Our historical interpretation is that in the wake of the Great
Depression, workers sought and
policymakers delivered institutional reforms to labor markets
that promoted unions, reduced
inequality, and helped lock in a relatively narrow distribution
of wages that lasted for a generation.
There is some evidence, albeit imperfect, that by 1950 better
educated workers were sorting out of
industries that had experienced large changes in union density
during the 1940s, which is consistent
with seeking higher rates of return to investments in education.
But a better understanding of the
dynamics and the implications of worker sorting in this period
awaits future research.
By 1973, when the CPS began collecting information on union
status, the prevalence of
unions had started to decline in the United States.
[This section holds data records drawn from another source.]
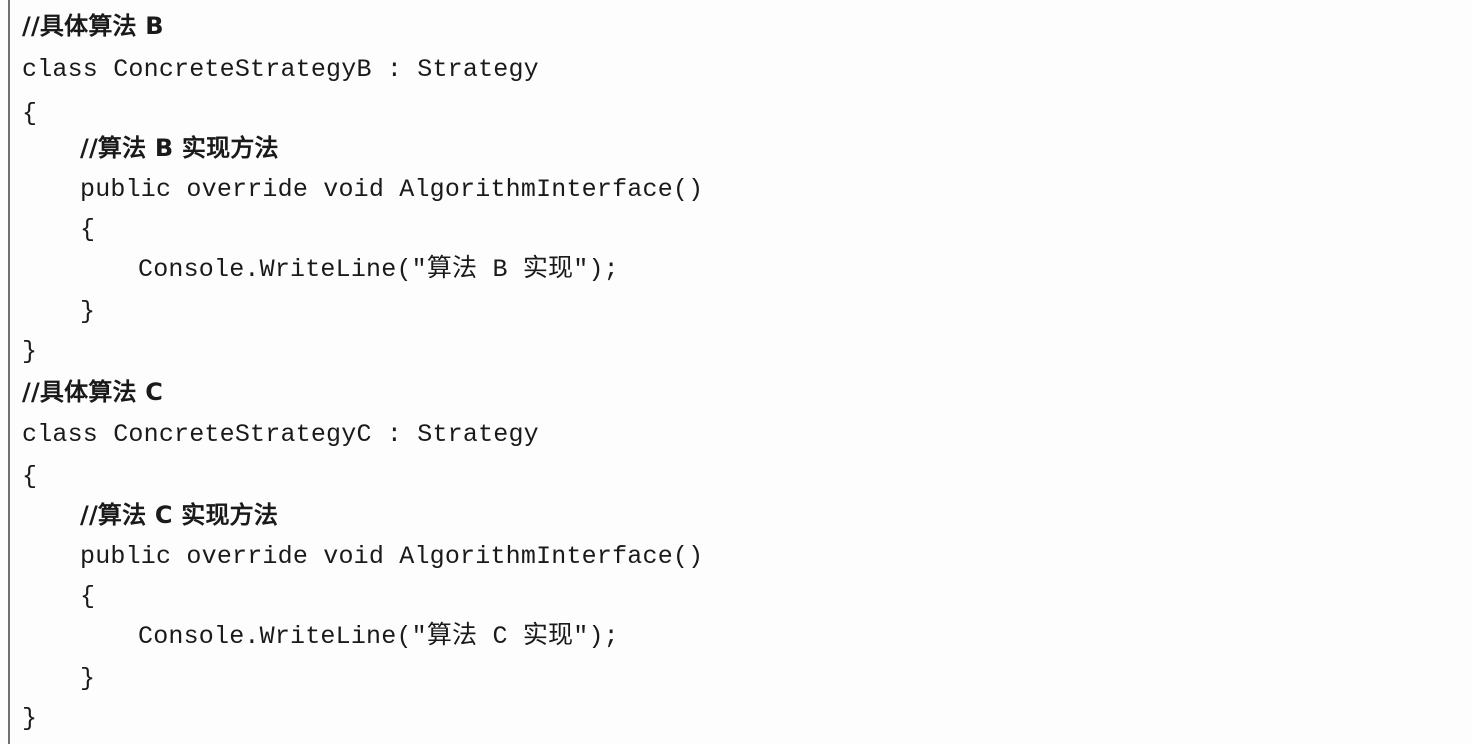  What do you see at coordinates (93, 26) in the screenshot?
I see `comment-line: //具体算法 B` at bounding box center [93, 26].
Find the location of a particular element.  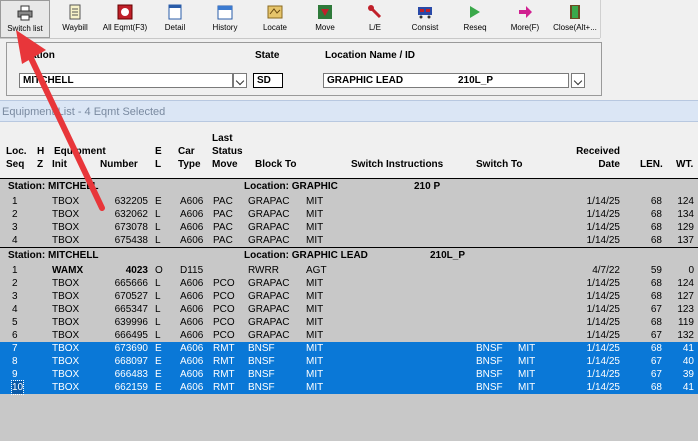

cell-el: E is located at coordinates (158, 348).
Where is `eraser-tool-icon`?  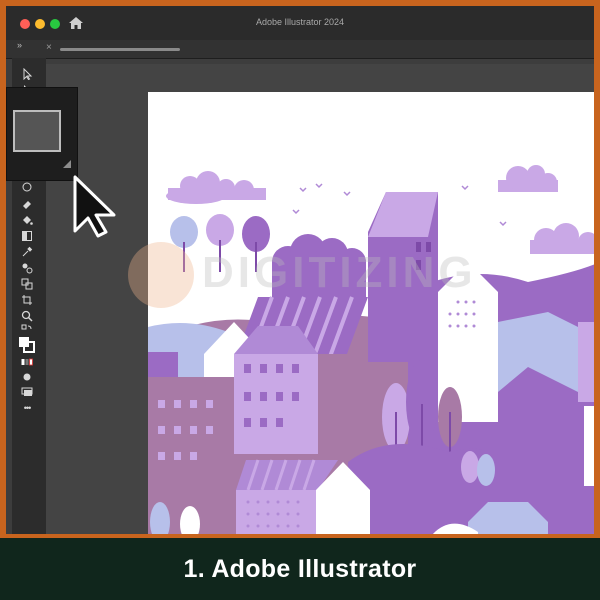
eraser-tool-icon is located at coordinates (27, 204).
Nonetheless,
the basic patterns we observed for
1950 were still discernable in the 1973 data. Male union members
still had substantially lower levels
of education than non-members even though the entire
distribution of educational attainment had
shifted in a positive direction after 1950. The union wage
premium was still relatively large at lower
quantiles in the earnings distribution. Finally, the evidence
was still consistent with unions
compressing the overall wage distribution relative to a
counterfactual in which union workers are
paid like similar non-union workers.
In the modern literature’s broad discussion of rising
inequality, the supply and demand for
skills has taken center stage, but institutional factors appear
to have been important as well (DiNardo,
Fortin, and Lemieux 1996; Card, Lemieux, and Riddell 2004). With
a longer-run view in mind, and
at a time when concerns about inequality are salient, the
underpinnings of the post-1940 period of
wage compression and broadly shared economic growth merit closer
examination. Unions were an
important and frequently studied feature of the U.S. economy at
that time, yet there is still much to
learn about their role in shaping workers’ outcomes, firms’
decisions, and labor-related policy.